*Task to complete:*
Write out exactly, please, the lines from the one containing "ZNAMENIE RYBY (47, 159)" to the end of the material.
*** Block opens ***
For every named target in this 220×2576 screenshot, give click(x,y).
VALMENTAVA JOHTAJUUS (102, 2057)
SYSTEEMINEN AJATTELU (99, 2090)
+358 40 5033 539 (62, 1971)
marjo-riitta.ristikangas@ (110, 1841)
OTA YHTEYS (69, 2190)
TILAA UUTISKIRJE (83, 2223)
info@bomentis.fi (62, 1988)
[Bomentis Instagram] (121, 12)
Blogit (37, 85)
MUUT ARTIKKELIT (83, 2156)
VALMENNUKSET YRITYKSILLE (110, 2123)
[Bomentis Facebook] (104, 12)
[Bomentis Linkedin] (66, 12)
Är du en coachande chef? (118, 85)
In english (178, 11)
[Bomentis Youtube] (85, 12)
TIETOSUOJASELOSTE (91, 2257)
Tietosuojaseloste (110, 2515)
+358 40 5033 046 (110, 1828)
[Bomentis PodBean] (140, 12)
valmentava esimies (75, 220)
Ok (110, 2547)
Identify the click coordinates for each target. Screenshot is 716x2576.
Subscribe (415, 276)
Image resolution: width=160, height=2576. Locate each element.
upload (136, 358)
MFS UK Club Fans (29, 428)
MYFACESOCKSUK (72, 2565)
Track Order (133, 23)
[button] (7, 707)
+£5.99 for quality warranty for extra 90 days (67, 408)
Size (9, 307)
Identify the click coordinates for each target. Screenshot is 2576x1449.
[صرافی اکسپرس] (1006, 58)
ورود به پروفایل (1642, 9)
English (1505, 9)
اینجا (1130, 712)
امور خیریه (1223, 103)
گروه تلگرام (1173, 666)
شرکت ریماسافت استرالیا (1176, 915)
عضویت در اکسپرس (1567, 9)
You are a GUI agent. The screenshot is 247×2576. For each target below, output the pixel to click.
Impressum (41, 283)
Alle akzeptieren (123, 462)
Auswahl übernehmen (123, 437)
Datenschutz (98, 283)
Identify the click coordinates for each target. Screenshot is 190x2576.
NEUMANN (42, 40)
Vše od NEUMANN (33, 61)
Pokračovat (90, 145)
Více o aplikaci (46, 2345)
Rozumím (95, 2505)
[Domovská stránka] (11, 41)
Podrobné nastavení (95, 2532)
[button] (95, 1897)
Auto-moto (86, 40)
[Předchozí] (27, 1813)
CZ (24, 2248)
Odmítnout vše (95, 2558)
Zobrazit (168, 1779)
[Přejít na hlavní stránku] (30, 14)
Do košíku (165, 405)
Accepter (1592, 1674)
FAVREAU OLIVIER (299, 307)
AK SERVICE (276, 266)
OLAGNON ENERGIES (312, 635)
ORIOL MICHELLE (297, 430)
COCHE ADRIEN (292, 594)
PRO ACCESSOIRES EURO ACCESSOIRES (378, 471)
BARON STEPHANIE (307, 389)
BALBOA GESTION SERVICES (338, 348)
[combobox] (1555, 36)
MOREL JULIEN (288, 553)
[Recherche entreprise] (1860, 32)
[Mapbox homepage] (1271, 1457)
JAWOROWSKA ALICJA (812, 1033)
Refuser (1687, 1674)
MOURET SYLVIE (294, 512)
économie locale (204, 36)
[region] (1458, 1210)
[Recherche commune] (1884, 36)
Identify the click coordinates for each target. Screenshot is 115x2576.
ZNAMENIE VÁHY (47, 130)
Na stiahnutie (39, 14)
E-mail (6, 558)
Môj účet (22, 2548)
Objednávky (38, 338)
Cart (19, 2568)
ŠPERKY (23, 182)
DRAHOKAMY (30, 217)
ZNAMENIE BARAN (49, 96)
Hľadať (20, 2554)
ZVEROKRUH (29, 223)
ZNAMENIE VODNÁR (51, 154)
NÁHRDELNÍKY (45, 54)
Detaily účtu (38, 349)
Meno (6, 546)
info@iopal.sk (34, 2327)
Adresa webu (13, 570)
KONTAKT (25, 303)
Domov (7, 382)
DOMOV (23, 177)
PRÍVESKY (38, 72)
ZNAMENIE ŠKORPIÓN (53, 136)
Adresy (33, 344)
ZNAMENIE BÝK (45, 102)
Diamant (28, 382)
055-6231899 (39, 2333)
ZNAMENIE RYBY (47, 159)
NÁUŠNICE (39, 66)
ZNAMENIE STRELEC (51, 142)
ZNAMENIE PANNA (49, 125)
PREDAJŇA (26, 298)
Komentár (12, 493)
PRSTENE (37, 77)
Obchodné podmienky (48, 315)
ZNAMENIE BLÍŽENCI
*** Block closes ***
*Answer area:*
ZNAMENIE RYBY (47, 159)
NÁUŠNICE (39, 66)
ZNAMENIE STRELEC (51, 142)
ZNAMENIE PANNA (49, 125)
PREDAJŇA (26, 298)
Komentár (12, 493)
PRSTENE (37, 77)
Obchodné podmienky (48, 315)
ZNAMENIE BLÍŽENCI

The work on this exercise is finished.